Ms. To has not been convicted of any offence and she has not, at any time, been identified as an insider dealer or found guilty of or been involved in insider dealing pursuant to Parts XIII or XIV of the SFO and neither has any enterprise, company or unincorporated business enterprise with which she was or is connected or any enterprise, company or unincorporated business enterprise for which she acts or has acted as an officer, supervisor or manager has been identified as an insider dealer or been found guilty of or been involved in insider dealing pursuant to Parts XIII or XIV of the SFO at any time during the period when she was connected and/or acted as an officer, supervisor or manager.

Ms. To has not been adjudged by a court or arbitral body civilly liable for any fraud, breach of duty or other misconduct by her towards an enterprise, company, partnership or unincorporated business enterprise or institution in connection with its formation or management or any of its members or partners.
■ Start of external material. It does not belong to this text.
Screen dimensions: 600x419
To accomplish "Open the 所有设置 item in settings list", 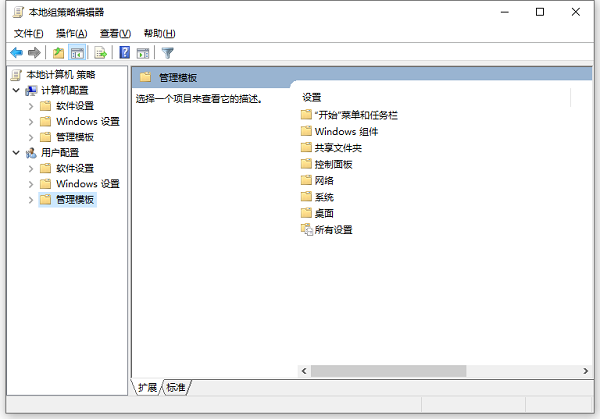I will (333, 230).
No enterprise, company, partnership or unincorporated business enterprise of which Ms. To was or is a partner, director, supervisor or manager has had its business registration or license revoked at any time during the period when she was one of its partners, directors, supervisors or managers. Ms. To has not at any time been disqualified from holding or deemed unfit to hold, the position of director, supervisor or manager of an enterprise, a company or an unincorporated business enterprise, or from being involved in the management or conduct of the affairs of any enterprise, company or unincorporated business enterprise. There is no investigation by any judicial, regulatory or governmental authority to which Ms. To is subject.

Ms. To has not any time been refused admission to membership of any professional body or been censured or disciplined by any such body to which she belongs or belonged or been disqualified from membership in any such body or has at any time held a practicing certificate or any other form of professional certificate or license subject to special conditions.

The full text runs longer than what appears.